- GOAL
Turn the material below into a numbered list, one item per line, and drop any blank lines.

──────── RAW DATA

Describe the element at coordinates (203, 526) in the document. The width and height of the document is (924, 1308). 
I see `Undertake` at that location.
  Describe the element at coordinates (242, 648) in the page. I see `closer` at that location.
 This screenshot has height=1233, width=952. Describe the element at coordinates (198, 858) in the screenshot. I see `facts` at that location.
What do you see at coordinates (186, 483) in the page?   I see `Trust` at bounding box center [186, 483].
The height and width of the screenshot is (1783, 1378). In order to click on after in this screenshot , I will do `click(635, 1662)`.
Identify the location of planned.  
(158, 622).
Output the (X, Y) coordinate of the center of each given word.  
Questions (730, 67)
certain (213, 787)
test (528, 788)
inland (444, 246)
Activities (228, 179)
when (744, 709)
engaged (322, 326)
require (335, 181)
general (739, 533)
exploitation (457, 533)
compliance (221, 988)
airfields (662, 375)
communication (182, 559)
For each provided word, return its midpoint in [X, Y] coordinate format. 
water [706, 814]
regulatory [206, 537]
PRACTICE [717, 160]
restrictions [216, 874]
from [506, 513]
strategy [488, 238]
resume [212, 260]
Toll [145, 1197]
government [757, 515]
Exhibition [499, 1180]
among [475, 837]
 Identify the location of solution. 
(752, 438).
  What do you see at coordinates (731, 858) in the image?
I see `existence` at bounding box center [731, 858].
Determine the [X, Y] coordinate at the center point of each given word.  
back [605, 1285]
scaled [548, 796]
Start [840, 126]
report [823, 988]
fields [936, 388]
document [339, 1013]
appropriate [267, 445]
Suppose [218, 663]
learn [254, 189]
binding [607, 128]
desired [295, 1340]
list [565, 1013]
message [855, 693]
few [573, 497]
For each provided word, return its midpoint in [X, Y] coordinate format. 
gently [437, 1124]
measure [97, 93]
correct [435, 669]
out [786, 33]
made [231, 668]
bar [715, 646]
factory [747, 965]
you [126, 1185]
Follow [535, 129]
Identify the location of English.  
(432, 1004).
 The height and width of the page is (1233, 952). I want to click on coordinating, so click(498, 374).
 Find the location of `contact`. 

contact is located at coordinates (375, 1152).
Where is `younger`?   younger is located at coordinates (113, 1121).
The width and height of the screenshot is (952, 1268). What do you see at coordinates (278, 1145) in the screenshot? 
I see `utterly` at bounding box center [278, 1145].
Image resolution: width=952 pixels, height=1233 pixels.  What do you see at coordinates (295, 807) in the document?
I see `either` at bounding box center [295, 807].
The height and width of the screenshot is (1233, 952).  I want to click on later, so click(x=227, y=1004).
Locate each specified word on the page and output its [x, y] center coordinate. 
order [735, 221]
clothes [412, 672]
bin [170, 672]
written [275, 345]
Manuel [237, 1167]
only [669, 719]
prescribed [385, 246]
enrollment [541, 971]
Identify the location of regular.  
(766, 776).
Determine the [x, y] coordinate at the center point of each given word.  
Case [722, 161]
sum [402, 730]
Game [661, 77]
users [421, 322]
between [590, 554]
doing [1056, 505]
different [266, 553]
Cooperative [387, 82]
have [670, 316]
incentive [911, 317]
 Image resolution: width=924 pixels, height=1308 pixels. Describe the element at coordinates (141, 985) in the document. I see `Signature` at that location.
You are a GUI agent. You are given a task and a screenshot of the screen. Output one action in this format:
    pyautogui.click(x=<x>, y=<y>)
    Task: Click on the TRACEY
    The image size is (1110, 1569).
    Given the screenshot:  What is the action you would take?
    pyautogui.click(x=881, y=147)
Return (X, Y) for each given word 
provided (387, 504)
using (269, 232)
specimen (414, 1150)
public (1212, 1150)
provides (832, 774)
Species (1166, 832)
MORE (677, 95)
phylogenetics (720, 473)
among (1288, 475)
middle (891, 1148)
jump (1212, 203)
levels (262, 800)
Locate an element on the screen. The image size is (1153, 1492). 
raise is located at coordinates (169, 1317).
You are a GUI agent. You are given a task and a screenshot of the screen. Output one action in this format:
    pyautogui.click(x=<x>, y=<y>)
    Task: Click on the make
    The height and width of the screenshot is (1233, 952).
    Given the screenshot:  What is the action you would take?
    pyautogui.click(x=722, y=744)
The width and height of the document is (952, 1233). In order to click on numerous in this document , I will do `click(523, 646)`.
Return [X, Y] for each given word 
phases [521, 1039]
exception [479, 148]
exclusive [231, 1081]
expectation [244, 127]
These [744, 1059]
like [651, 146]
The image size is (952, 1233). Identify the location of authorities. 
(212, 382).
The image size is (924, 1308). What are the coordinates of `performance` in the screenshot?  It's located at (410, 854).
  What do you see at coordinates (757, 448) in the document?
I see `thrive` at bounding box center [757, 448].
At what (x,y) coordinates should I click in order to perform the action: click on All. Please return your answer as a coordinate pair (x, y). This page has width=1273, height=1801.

────────────────

- ANSWER TO THE TASK
1. Describe the element at coordinates (203, 526) in the document. The width and height of the document is (924, 1308). 
2. I see `Undertake` at that location.
3.   Describe the element at coordinates (242, 648) in the page. I see `closer` at that location.
4.  This screenshot has height=1233, width=952. Describe the element at coordinates (198, 858) in the screenshot. I see `facts` at that location.
5. What do you see at coordinates (186, 483) in the page?   I see `Trust` at bounding box center [186, 483].
6. The height and width of the screenshot is (1783, 1378). In order to click on after in this screenshot , I will do `click(635, 1662)`.
7. Identify the location of planned.  
8. (158, 622).
9. Output the (X, Y) coordinate of the center of each given word.  
10. Questions (730, 67)
11. certain (213, 787)
12. test (528, 788)
13. inland (444, 246)
14. Activities (228, 179)
15. when (744, 709)
16. engaged (322, 326)
17. require (335, 181)
18. general (739, 533)
19. exploitation (457, 533)
20. compliance (221, 988)
21. airfields (662, 375)
22. communication (182, 559)
23. For each provided word, return its midpoint in [X, Y] coordinate format. 
24. water [706, 814]
25. regulatory [206, 537]
26. PRACTICE [717, 160]
27. restrictions [216, 874]
28. from [506, 513]
29. strategy [488, 238]
30. resume [212, 260]
31. Toll [145, 1197]
32. government [757, 515]
33. Exhibition [499, 1180]
34. among [475, 837]
35.  Identify the location of solution. 
36. (752, 438).
37.   What do you see at coordinates (731, 858) in the image?
38. I see `existence` at bounding box center [731, 858].
39. Determine the [X, Y] coordinate at the center point of each given word.  
40. back [605, 1285]
41. scaled [548, 796]
42. Start [840, 126]
43. report [823, 988]
44. fields [936, 388]
45. document [339, 1013]
46. appropriate [267, 445]
47. Suppose [218, 663]
48. learn [254, 189]
49. binding [607, 128]
50. desired [295, 1340]
51. list [565, 1013]
52. message [855, 693]
53. few [573, 497]
54. For each provided word, return its midpoint in [X, Y] coordinate format. 
55. gently [437, 1124]
56. measure [97, 93]
57. correct [435, 669]
58. out [786, 33]
59. made [231, 668]
60. bar [715, 646]
61. factory [747, 965]
62. you [126, 1185]
63. Follow [535, 129]
64. Identify the location of English.  
65. (432, 1004).
66.  The height and width of the page is (1233, 952). I want to click on coordinating, so click(498, 374).
67.  Find the location of `contact`. 
68. contact is located at coordinates (375, 1152).
69. Where is `younger`?   younger is located at coordinates (113, 1121).
70. The width and height of the screenshot is (952, 1268). What do you see at coordinates (278, 1145) in the screenshot? 
71. I see `utterly` at bounding box center [278, 1145].
72. Image resolution: width=952 pixels, height=1233 pixels.  What do you see at coordinates (295, 807) in the document?
73. I see `either` at bounding box center [295, 807].
74. The height and width of the screenshot is (1233, 952).  I want to click on later, so click(x=227, y=1004).
75. Locate each specified word on the page and output its [x, y] center coordinate. 
76. order [735, 221]
77. clothes [412, 672]
78. bin [170, 672]
79. written [275, 345]
80. Manuel [237, 1167]
81. only [669, 719]
82. prescribed [385, 246]
83. enrollment [541, 971]
84. Identify the location of regular.  
85. (766, 776).
86. Determine the [x, y] coordinate at the center point of each given word.  
87. Case [722, 161]
88. sum [402, 730]
89. Game [661, 77]
90. users [421, 322]
91. between [590, 554]
92. doing [1056, 505]
93. different [266, 553]
94. Cooperative [387, 82]
95. have [670, 316]
96. incentive [911, 317]
97.  Image resolution: width=924 pixels, height=1308 pixels. Describe the element at coordinates (141, 985) in the document. I see `Signature` at that location.
98. You are a GUI agent. You are given a task and a screenshot of the screen. Output one action in this format:
99.     pyautogui.click(x=<x>, y=<y>)
100.     Task: Click on the TRACEY
101.     The image size is (1110, 1569).
102.     Given the screenshot:  What is the action you would take?
103.     pyautogui.click(x=881, y=147)
104. Return (X, Y) for each given word 
105. provided (387, 504)
106. using (269, 232)
107. specimen (414, 1150)
108. public (1212, 1150)
109. provides (832, 774)
110. Species (1166, 832)
111. MORE (677, 95)
112. phylogenetics (720, 473)
113. among (1288, 475)
114. middle (891, 1148)
115. jump (1212, 203)
116. levels (262, 800)
117. Locate an element on the screen. The image size is (1153, 1492). 
118. raise is located at coordinates (169, 1317).
119. You are a GUI agent. You are given a task and a screenshot of the screen. Output one action in this format:
120.     pyautogui.click(x=<x>, y=<y>)
121.     Task: Click on the make
122.     The height and width of the screenshot is (1233, 952).
123.     Given the screenshot:  What is the action you would take?
124.     pyautogui.click(x=722, y=744)
125. The width and height of the document is (952, 1233). In order to click on numerous in this document , I will do `click(523, 646)`.
126. Return [X, Y] for each given word 
127. phases [521, 1039]
128. exception [479, 148]
129. exclusive [231, 1081]
130. expectation [244, 127]
131. These [744, 1059]
132. like [651, 146]
133. The image size is (952, 1233). Identify the location of authorities. 
134. (212, 382).
135. The image size is (924, 1308). What are the coordinates of `performance` in the screenshot?  It's located at (410, 854).
136.   What do you see at coordinates (757, 448) in the document?
137. I see `thrive` at bounding box center [757, 448].
138. At what (x,y) coordinates should I click in order to perform the action: click on All. Please return your answer as a coordinate pair (x, y). This page has width=1273, height=1801.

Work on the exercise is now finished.